La Haute Cour militaire de la République démocratique du Congo a tenu, ce mardi à Kinshasa, une audience très attendue dans l’affaire impliquant le lieutenant-général Yav Irung Philémon, ancien commandant de la Troisième Zone de défense. Au cœur des débats : une série d’exceptions de procédure soulevées par la défense, auxquelles le ministère public a opposé une fin de non-recevoir.
Un mémoire unique aux multiples exceptions
Lors de cette audience, les avocats du général Yav Irung ont déposé un mémoire unique articulé autour de plusieurs moyens de droit visant, selon eux, à démontrer l’irrégularité de la procédure engagée contre leur client. La défense a notamment soulevé :
- l’incompétence de la Haute Cour militaire pour connaître de l’affaire ;
- l’omission d’informer le Commandant suprême des Forces armées, en l’occurrence le Président de la République, de l’arrestation de l’officier général ;
- la nullité des poursuites engagées sans autorisation préalable du Chef de l’État, conformément aux textes en vigueur ;
- le caractère arbitraire de l’arrestation du prévenu ;
- des atteintes à la dignité humaine et au droit à la santé, invoquant l’état médical du général ;
- ainsi que le dépassement du délai légal de 12 mois de détention préventive, sans décision de prorogation régulièrement motivée.
Au regard de ces éléments, la défense a sollicité la mainlevée immédiate de la détention, la mise en liberté provisoire pour raisons médicales, ainsi que l’écartement des procès-verbaux établis par la commission spéciale ayant instruit le dossier. Ces informations ont été confirmées par un compte rendu officiel du service de communication de la Haute Cour militaire.
Le ministère public réfute l’ensemble des moyens
Prenant la parole au nom du ministère public, l’Auditeur général des Forces armées a rejeté point par point les arguments de la défense. Il a soutenu que la Haute Cour militaire est pleinement compétente, tant sur le plan matériel que personnel, pour juger un officier général poursuivi pour des faits relevant du droit pénal militaire.
S’agissant de la chaîne hiérarchique, l’Auditeur général a rappelé que le Chef d’État-Major général des FARDC avait été officiellement informé de la situation du prévenu dès le mois de septembre 2022, écartant ainsi toute violation des procédures internes. Il a également contesté l’argument relatif à la détention préventive, affirmant que le général Yav Irung n’a pas été détenu irrégulièrement au-delà du délai légal.
Quant au retard dans l’ouverture effective du procès, le ministère public l’a justifié par la nécessité de compléter le siège judiciaire avec des magistrats disposant du grade requis, condition indispensable pour juger un officier du rang du prévenu.
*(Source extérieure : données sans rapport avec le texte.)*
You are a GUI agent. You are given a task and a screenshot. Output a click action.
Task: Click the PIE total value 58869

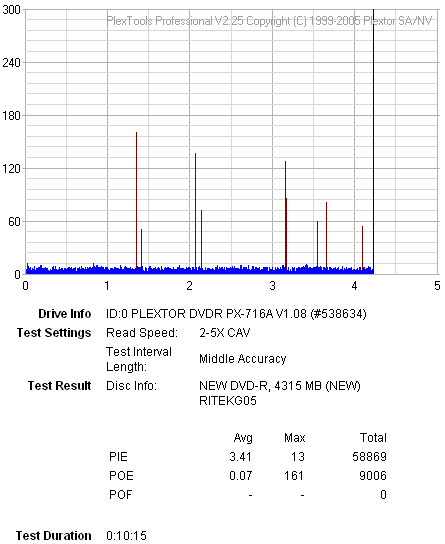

En conclusion, l’Auditeur général a requis le rejet pur et simple de tous les moyens soulevés par la défense.
Des accusations connexes lourdes de conséquences
Par ailleurs, au cours de la même audience, la Cour a entendu des éléments accablants concernant un autre prévenu, Tshiboko Shauri Issa, chauffeur basé à Bukavu. Celui-ci a été identifié comme ayant, en 2021, transporté des armes et des munitions destinées au groupe armé Twigwaneho de Makanika, allié aux RDF/AFC/M23, dans la région de Minembwe, sur ordre présumé du général Yav Irung.
Il lui est également reproché d’avoir participé à des réunions clandestines organisées à bord du bateau Emmanuel Kat, réunions au cours desquelles auraient été évoqués des projets de balkanisation de la RDC et d’exportation illicite de minerais vers le Rwanda, via la frontière de Ruzizi 2.
Verdict attendu le 20 janvier
Après avoir entendu les parties, la Haute Cour militaire a pris l’affaire en délibéré et annoncé qu’elle rendra son arrêt avant dire droit sur l’ensemble des exceptions soulevées le 20 janvier 2026. Cette décision est très attendue, tant pour ses implications juridiques que pour sa portée politique et sécuritaire dans un contexte national marqué par les défis persistants à l’Est du pays.
L’affaire Yav Irung s’annonce ainsi comme l’un des dossiers judiciaires militaires les plus sensibles de ces dernières années en République démocratique du Congo.